- Directed by: Michele Civetta
- Written by: Sean Lennon Michele Civetta
- Story by: Sean Lennon
- Produced by: Griffin Marcus Manu Gargi
- Starring: Sean Lennon Bijou Phillips Lindsay Lohan Asia Argento Jordana Brewster Carrie Fisher Devon Aoki Jordan Galland
- Cinematography: Bryan Newman Steve Gainer
- Music by: Sean Lennon
- Distributed by: Capitol Records
- Release date: September 26, 2006 (Japan);
- Running time: 52 minutes
- Countries: Japan UK United States
- Language: English

= Friendly Fire (2006 film) =

2006 film by Michele Civetta

Friendly Fire is a 2006 film written and directed by Sean Lennon and Michele Civetta.
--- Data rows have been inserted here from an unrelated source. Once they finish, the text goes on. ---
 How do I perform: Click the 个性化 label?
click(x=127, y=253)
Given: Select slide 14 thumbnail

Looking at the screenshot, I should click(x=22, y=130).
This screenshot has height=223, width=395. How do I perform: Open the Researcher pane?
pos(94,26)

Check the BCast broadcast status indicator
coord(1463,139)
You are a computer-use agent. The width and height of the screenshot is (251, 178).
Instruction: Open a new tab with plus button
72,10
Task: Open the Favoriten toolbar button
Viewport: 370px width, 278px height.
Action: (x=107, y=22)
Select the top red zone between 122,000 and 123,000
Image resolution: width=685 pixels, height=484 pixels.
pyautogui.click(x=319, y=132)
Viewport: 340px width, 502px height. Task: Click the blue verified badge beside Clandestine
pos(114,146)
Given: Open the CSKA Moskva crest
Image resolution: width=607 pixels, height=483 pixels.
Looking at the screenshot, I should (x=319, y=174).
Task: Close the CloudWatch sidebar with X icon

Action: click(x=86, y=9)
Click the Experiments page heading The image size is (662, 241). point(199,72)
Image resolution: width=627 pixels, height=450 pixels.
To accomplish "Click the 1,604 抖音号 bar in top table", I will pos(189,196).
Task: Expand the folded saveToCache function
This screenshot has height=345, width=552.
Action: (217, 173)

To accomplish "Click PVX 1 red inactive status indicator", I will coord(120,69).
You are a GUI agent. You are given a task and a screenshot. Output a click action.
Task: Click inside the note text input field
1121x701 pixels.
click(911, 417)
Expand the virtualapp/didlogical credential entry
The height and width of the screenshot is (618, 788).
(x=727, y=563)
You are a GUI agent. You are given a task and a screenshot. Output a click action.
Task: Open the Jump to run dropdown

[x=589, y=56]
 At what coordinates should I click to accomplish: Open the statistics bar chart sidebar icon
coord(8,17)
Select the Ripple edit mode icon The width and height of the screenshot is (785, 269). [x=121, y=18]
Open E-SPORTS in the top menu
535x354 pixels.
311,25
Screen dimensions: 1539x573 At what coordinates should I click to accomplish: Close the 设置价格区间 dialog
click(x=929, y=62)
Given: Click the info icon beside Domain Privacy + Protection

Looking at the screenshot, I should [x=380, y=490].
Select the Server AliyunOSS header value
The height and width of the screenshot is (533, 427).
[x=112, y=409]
It accompanies Sean Lennon's 2006 album of the same name (as a DVD). The film comprises 10 music videos, one for each song on the album (with non-album tracks and dialog used during intermission scenes). Friendly Fire stars Lennon himself, playing a wide range of roles along with various friends and actors such as Bijou Phillips, Lindsay Lohan, Carrie Fisher and Jordan Galland. The project is dedicated to Lennon's late friend, Max Leroy (1975–2005).

Friendly Fire was shown publicly during the album's release in the United States at various independent screenings. Occasionally screened with Beck's album-film, The Information (which was released on the same day).